Counties in Georgia had the right to vote for prohibition since 1885. Most had done so by 1907, the year that state wide prohibition was passed. Georgia’s fervor for temperance ran well in advance of the national mood with the state enacting prohibition sooner and holding on to it longer than most of the country. Nationally, the Volstead Act of 1919 enforced prohibition as established by ratification of the Eighteenth Amendment. Repeal would come with passage of the Twenty-first Amendment in 1933; Georgia delayed repeal until 1935 and retains some dry and partially dry counties to this day.
This era in the United States’ history is popularly understood through images of speakeasies, bootlegging, stills and police raids. This weekend on PBS, documentarian Ken Burns brings his trademark style and focus to bear on the subject in a new film titled, simply, Prohibition. Figuring you might be as excited as we are, and hoping your curiosity will be piqued, we want to share some resources available through the DLG for learning more about prohibition in Georgia.

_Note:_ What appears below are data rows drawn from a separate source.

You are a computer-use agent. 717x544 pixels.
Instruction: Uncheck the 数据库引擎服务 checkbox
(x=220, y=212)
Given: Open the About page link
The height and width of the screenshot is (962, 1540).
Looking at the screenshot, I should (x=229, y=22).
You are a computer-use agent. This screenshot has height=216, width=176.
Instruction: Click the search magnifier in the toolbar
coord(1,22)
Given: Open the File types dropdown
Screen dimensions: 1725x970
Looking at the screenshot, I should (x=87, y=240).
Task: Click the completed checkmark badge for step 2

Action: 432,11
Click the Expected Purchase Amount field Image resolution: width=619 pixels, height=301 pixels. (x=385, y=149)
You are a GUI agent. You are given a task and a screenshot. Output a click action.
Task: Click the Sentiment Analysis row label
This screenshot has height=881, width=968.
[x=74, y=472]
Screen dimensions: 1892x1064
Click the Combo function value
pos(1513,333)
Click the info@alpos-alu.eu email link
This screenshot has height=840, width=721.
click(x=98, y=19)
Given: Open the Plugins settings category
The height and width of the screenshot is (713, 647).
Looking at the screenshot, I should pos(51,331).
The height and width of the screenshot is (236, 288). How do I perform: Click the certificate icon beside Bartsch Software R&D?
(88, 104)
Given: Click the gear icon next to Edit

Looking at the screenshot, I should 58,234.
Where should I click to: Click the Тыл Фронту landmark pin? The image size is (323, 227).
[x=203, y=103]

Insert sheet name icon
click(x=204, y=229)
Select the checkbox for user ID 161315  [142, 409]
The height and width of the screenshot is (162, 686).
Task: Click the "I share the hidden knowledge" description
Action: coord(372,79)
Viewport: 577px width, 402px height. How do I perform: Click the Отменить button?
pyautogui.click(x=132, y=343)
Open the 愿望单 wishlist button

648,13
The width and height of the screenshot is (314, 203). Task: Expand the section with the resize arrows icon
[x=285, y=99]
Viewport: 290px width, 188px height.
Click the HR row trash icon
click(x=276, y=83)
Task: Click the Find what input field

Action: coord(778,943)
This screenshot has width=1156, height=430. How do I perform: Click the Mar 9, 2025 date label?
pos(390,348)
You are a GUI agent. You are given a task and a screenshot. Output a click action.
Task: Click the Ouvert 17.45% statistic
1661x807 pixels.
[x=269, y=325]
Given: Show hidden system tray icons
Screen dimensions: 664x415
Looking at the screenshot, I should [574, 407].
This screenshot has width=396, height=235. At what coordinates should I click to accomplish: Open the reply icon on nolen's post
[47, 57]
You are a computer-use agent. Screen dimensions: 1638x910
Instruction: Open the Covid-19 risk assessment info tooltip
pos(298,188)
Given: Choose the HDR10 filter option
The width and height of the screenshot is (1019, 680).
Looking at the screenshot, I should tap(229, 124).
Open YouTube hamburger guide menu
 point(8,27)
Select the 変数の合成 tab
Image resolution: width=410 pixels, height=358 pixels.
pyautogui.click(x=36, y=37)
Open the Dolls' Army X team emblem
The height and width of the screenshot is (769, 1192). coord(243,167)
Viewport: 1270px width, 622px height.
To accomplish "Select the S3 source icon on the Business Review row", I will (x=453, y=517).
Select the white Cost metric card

For a day to day glimpse of the forces at work in promoting temperance, the legislative sparring by elected officials and the reactions of citizens both dry and ‘wet,’ start with the Georgia Historic Newspapers. A search for the term ‘temperance,’ prohibition’ or ‘bootlegging’ in any of the newspapers returns a plethora of local news: the Woman’s Christian Temperance Union holding rallies in cities across Georgia; an African American barber raided on suspicion of bootlegging (stoking racial animosity was an integral part of the fight against alcohol); attempts to circumvent prohibition by passing a medicinal beer law (sound familiar?).
In the Vanishing Georgia collection you will find photographs of stills, moonshiners and busted moonshine operations. Moonshine has a long history in Georgia, one that continued after Prohibition. There are also photographs of citizens as they convene on their local courthouses to vote on prohibition measures.
The New Georgia Encyclopedia has entries on the temperance movement and some of its most important figures, such as the temperance leader and suffragist Mary Latimer McLendon. A fountain in her name was placed in the state capital upon her death by the Women’s Christian Temperance Union.
And finally, the Georgia Historic Books collection provides access to texts from the era, such as Sam Small’s Pleas for Prohibition in which he writes of liquor sales, “No process has ever been found, by priest or publicist, whereby it can be transmuted from a curse to a blessing.” Or, if you have the time, there is Henry Anselm Scomp’s eight hundred page opus on the history of the temperance movement in Georgia, King Alcohol in the Realm of King Cotton.